Is this index required for relational integrity?

IF *NOT*, have you considered redefining the index without column C_5. That
might result in an overall improvement, depending on possible extra cost to
visit the table when the index would have been enough on some queries and
possibly less good plans when there is an equijoin or in-list for *NOT*
"881".

IF *REQUIRED*, second caveat above, consider putting C_5 last instead of
third. Paradoxically, putting it first might result in a much poorer cost
estimate for input to the optimizer.

I am not aware of way to raise the cost the optimizer puts on a skip scan.

For the 55% combination it seems to me if any C_2 results in 55% of the rows
(or presumably more, since even with the other columns pinned to particular
values you get 55%, then C_2 is pretty non-selective for that value. So
probably you need a histogram on that column as well. So ditto on moving C_2
lower in the food chain in the order of the columns in the index.

Am I missing something.

-----Original Message-----
From: oracle-l-bounce@xxxxxxxxxxxxx [mailto:oracle-l-bounce@xxxxxxxxxxxxx]
On Behalf Of Hemant K Chitale
Sent: Thursday, December 13, 2007 10:36 AM
To: oracle-l@xxxxxxxxxxxxx
Subject: "Multi-Column" Histogram / Histogram for Concatenated Index



I have a table with an Index on 4 columns.  One particular column 
(the third in the index)
is highly skewed with one value accounting for 70% of the rows.
Queries with the Index columns as predicates are perfectly fine for all
values
other than that one value.
Even if I gather a histogram on the skewed column, queries for the "bad"
value
still use the index.  The bad value alone accounts for 70% of the rows.
In combination with a particular set of values for the other columns, the
query
fetches about 55% of the rows.  I do not want to use the index.

Say :
Table TAB_1
Columns  C_1, C_2, C_3, C_4, C_5, C_6, C7
Index on C_2,C_4,C_5,C6

Value "881" in column C_5 accounts for 70% of the rows.
A particular combination of values for C_2, C_4, C_5 ("881") and C_6
account for 55% of the rows.

I cannot change the SQL code.  It is "generated" by the application.
Even if I were to change the code,  I find that this SQL query runs
in a loop for different combinations  of these columns.  It is only
one combination that is my problem.  The combinations of
C_2, C_4, C_5, C_6   are driven from three other tables
Besides these columns C_1 and  C_7 are also linked to the other tables.
Some joins are equi-joins, some are ranges.
{Yes, this sounds like a fact table and dimension tables, doesn't it ?}

This is 9.2.0.4, 64-bit.
Statistics are gathered nightly.  I am allowed to modify the gather
statistics
job to collect specific histograms.

I find that gathering histogram on C_5 alone doesn't help.
{There are 6- distinct values, and I can specify upto 254 buckets}.
Queries still use the index

Questions :
1.  If I rebuild the index to use C_5 as the leading column would
Oracle be using the Histogram to convert queries for C_5='881'
into FullTableScans ?
2.  Should I gather histograms on all the columns of this index ?

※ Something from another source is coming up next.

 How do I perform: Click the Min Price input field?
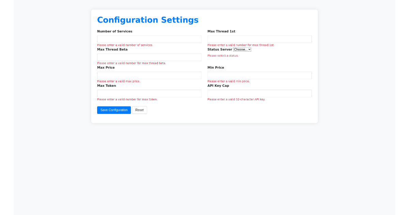tap(259, 75)
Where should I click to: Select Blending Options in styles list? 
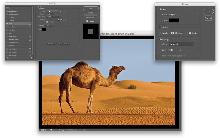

This is not exactly like the "correlated" columns that is used as an
example for 11g MultiColumn Statistics ("Extended Statistics")
as there is no relationship between the column values.
What I am looking for is something like a Histogram on the Index Key
(rather than just "num_rows" and "distinct_keys", I want the density
for different combinations of key values -- a Histogram on the Index !)




Hemant K Chitale
http://web.singnet.com.sg/~hkchital
and
http://hemantscribbles.blogspot.com
and
http://hemantoracledba.blogspot.com

"There is more to life than increasing its speed."